I then think of the mothers that I have been knit so close to, that many would never have guessed on the day I was born. I am forever knit to a beautiful woman in Guatemala. I may never meet her, I may never see her face to face, but I love her. How could I not love her? I love what came from her, what was created within her. In my daughter Isabel, in so many ways I see this invisible red thread tied so tight between me and her birthmother. We may never know each other, but we work together in the way God planned. The day Isabel was handed to me there were so many things a part of her, that I did not give her. Her amazing smile with a little dimple, her compassionate heart, her gifts for art and so much more. I am so blessed to get to help her grow with the gifts that were given to her when she was created, but a part of them will always be her birthmother's. A part of her always will be hers. And that does not mean I don't love her completely...I ABSOLUTELY do. But I don't see how I could possibly say that I love her, and not love the person who brought her into the world?  :) This woman has a love that I would like to believe I would have … She has a faith I would like to believe I would have... and I have learned so much from her “yes”... though she may never know. I pray God has given her some peace in her heart. I pray that when she sees an 8 year old girl and wonders how the little girl she brought into the world is, that she knows somehow that that little girl, that she placed in the hands of a lawyer trusting she would find a family to love her is happy, healthy and loved so very much. I am also forever knit to the woman who selflessly brought Isabel to her family for almost a year, caring for her until we could bring her home. Offering love, offering to have her heart broken, all for the love of a child.

> Stored data

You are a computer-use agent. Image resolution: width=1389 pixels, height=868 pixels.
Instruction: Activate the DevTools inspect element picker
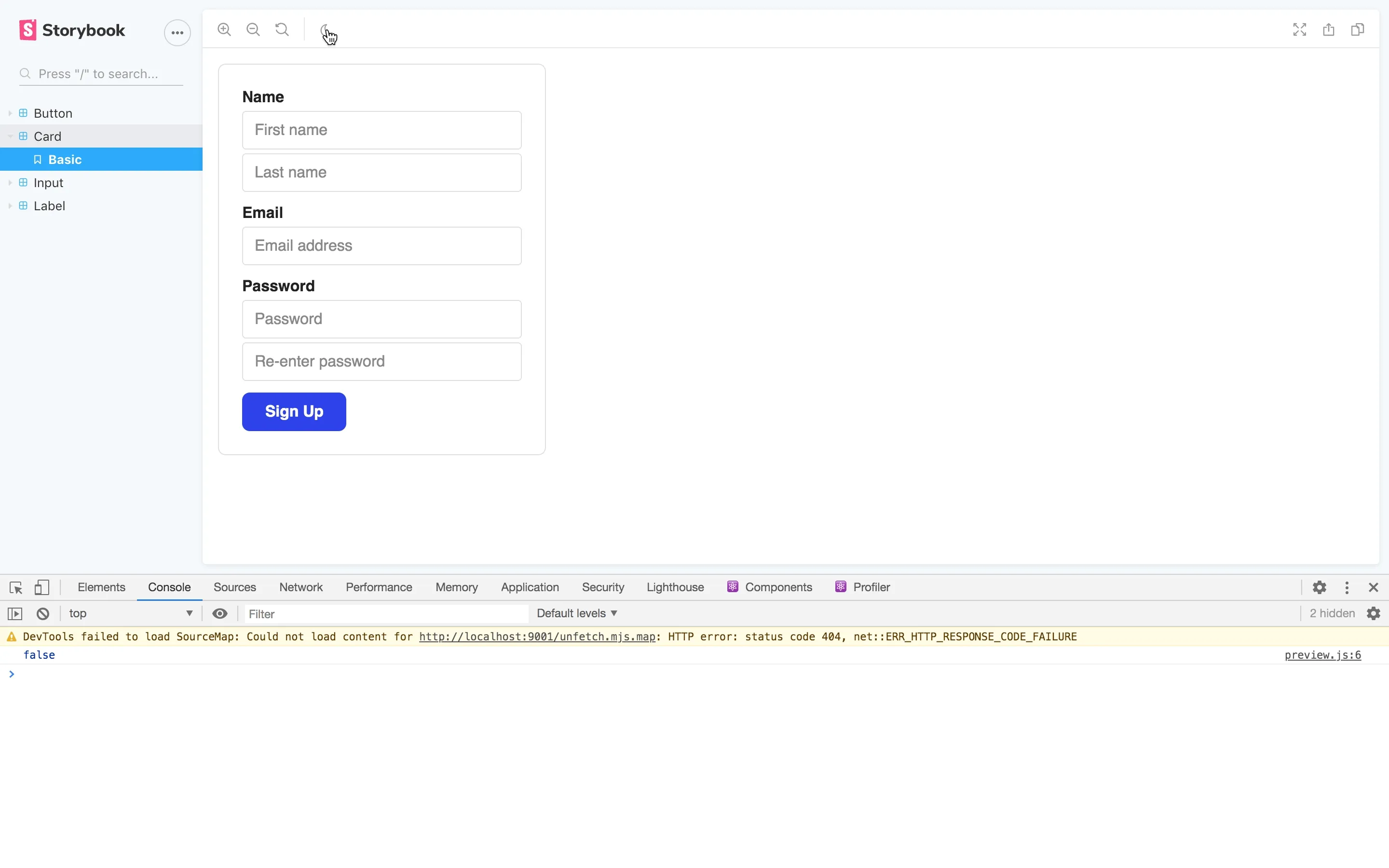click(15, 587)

> Aim of the exercise
In the adoption reflection, how long did the woman who cared for Isabel before she came home look after her?

> Task result
Almost a year.